Work required: Could you show each line of the records that contains the word "Expand"?

Data excerpts:
□ □ □

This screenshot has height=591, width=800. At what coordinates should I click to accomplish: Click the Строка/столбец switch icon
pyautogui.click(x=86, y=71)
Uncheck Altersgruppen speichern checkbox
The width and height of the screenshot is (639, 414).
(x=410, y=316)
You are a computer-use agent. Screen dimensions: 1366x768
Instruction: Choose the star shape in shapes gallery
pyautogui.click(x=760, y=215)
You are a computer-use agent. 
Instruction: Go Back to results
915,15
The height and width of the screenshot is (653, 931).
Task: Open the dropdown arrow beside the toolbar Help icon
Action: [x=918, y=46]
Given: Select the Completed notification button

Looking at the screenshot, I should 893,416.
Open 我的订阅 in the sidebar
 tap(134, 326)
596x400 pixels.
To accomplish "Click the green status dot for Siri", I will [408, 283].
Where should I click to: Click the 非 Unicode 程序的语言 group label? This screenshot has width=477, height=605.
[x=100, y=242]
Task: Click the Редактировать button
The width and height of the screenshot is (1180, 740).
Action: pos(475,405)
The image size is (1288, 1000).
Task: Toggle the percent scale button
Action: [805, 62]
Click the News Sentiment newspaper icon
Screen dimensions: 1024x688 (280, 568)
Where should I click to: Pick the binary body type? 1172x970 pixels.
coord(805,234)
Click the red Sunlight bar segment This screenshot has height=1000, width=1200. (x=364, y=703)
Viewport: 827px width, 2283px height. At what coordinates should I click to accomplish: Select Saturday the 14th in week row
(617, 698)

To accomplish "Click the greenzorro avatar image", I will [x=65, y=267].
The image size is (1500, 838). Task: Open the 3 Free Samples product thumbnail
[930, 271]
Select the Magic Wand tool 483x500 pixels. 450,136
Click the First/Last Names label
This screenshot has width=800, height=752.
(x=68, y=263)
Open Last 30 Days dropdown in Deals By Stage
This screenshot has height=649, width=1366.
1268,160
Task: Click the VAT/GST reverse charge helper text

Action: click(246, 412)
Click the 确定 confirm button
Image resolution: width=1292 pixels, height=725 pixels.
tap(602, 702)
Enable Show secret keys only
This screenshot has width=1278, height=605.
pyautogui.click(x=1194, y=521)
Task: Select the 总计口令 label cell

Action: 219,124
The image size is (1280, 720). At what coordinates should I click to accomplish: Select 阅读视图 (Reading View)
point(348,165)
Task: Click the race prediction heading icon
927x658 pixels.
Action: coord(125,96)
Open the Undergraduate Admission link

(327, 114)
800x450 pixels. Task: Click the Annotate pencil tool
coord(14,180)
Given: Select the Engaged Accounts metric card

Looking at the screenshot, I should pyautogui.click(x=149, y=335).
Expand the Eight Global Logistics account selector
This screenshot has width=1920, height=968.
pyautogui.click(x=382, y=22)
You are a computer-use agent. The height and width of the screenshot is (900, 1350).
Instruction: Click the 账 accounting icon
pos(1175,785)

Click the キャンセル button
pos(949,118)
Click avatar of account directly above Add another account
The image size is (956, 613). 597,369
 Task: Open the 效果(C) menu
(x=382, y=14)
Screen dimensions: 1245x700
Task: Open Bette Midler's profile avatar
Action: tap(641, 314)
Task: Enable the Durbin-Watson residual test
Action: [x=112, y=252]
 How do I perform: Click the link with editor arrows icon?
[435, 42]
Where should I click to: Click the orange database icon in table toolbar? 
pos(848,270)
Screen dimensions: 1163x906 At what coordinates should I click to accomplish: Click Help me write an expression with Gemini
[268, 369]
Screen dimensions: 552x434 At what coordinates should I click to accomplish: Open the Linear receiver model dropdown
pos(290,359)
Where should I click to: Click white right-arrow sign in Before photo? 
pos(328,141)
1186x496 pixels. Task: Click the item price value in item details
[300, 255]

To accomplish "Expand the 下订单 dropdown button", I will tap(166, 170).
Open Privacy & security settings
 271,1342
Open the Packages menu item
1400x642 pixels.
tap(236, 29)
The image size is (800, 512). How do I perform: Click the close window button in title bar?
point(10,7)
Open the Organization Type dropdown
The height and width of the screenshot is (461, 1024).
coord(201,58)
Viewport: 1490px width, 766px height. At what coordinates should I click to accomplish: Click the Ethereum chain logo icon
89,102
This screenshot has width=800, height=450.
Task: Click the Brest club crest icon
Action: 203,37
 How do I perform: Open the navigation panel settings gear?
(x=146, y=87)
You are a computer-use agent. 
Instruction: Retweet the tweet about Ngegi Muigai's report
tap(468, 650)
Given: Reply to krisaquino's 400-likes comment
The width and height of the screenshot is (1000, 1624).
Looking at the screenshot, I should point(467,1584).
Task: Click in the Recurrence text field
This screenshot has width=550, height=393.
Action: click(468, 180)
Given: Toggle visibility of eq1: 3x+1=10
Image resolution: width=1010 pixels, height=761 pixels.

□ □ □

Final answer:
Expand the Eight Global Logistics account selector
To accomplish "Expand the 下订单 dropdown button", I will tap(166, 170).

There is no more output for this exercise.